Non-Māori will be almost entirely unaffected. The holders of CMT will obtain certain proprietary rights, such as for minerals other than gold, silver, petrol and uranium, and ownership of newly found taonga tūturu (Māori archaeological objects).
They will also have some measure of co-management of conservation permission rights, protection of wāhi tapu (sacred sites) and a stronger influence on the coastal policy statement planning process.
These won’t be of great use to all applicants, but they will be valuable to many.
Just the beginning?
As Treaty settlement negotiations slowly wind down, these applications for CMT and PCRs in the High Court are only just beginning. While many applicants have preferred the other option of direct negotiations with the Crown, the Crown has yet to begin a single negotiation.

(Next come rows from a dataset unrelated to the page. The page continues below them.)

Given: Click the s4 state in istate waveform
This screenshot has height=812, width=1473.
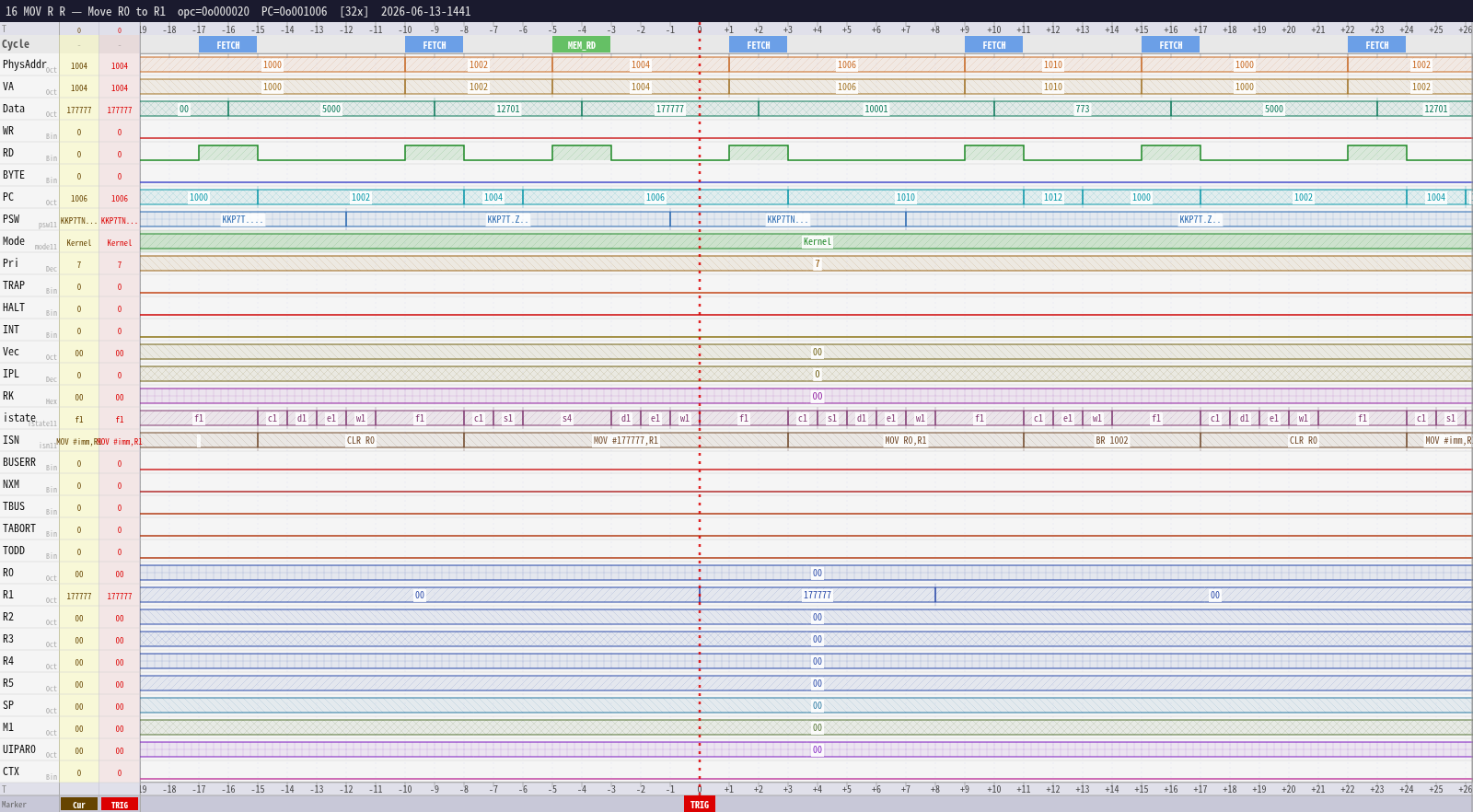Looking at the screenshot, I should pos(567,419).
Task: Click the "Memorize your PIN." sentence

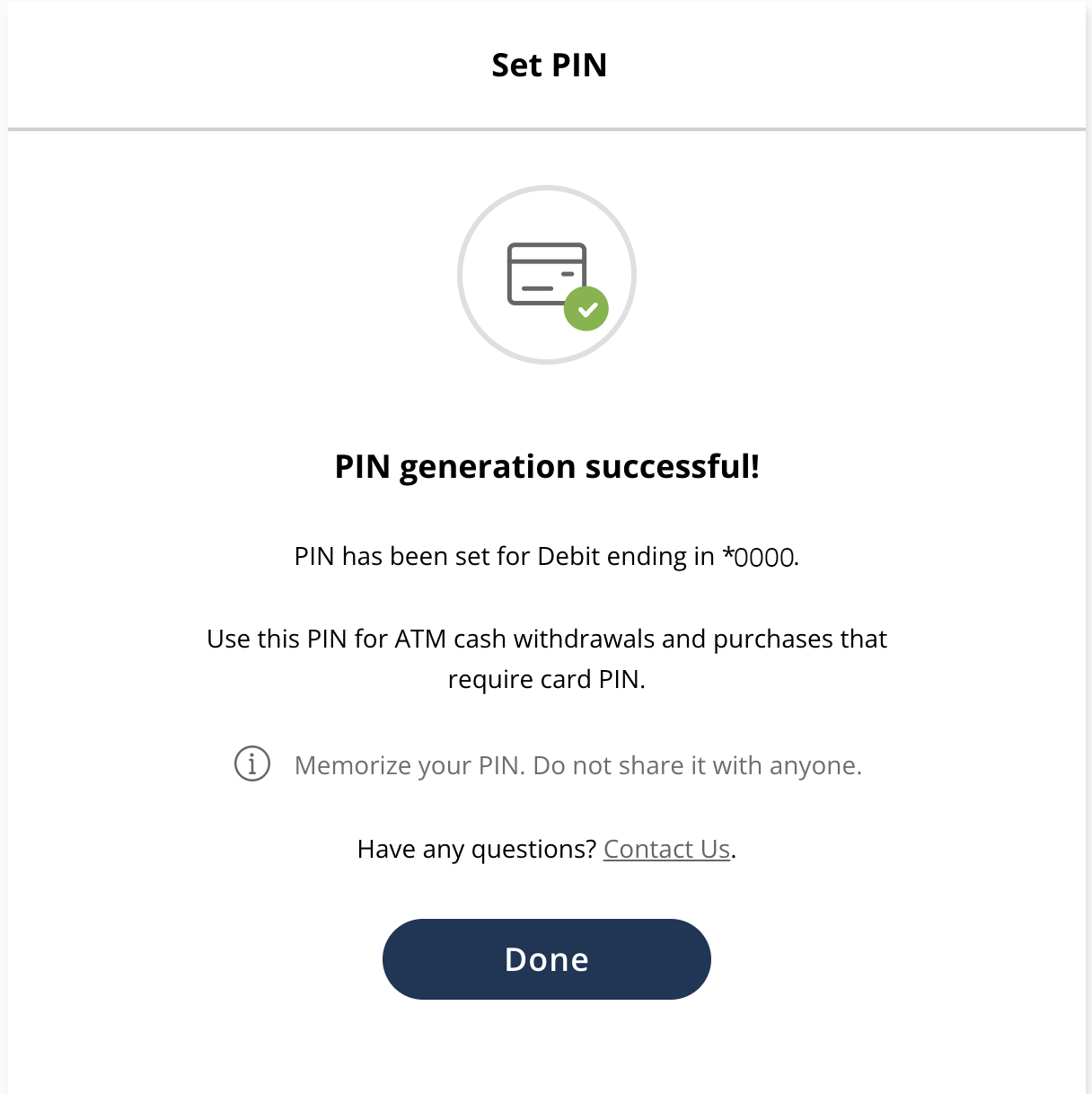Action: [x=410, y=765]
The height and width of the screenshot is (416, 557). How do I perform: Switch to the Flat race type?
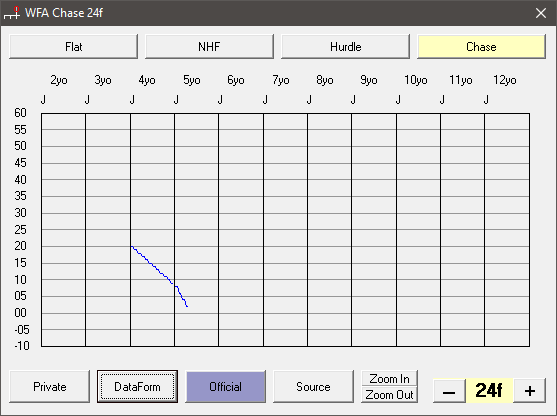click(73, 47)
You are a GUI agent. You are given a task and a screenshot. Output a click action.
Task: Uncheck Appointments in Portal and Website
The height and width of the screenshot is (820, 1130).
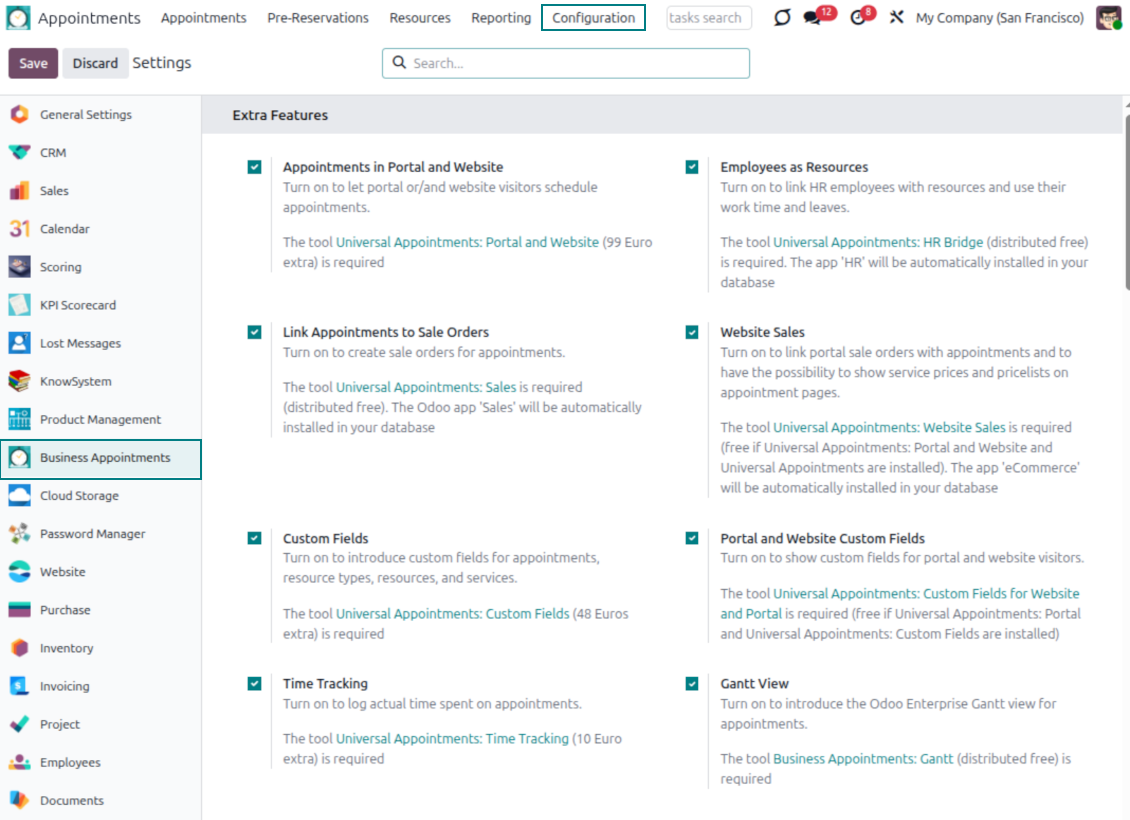(x=255, y=167)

If and when it does, the Crown’s reaction to Justice Churchman’s decision will be interesting. The Crown Law Office did not appeal his decision, leaving that to the Landowners’ Coalition (an incorporated society claiming to be a “voice for private property rights”), which is an interested party to nearly every application.
A number of whānau and hapū, some of which were awarded PCRs but not CMT, also appealed the decision.
Only time will tell if the Whakatōhea decision can withstand possible appeals that may run all the way to the Supreme Court. But if it does survive in its current form, it will be a template for future successful applications.
It might also provide some legitimacy for a process that many had dismissed as largely worthless, precisely because of the perceived difficulty of obtaining successful orders for CMT and PCRs.
For that alone, Justice Churchman’s reasoned and measured boldness should be applauded.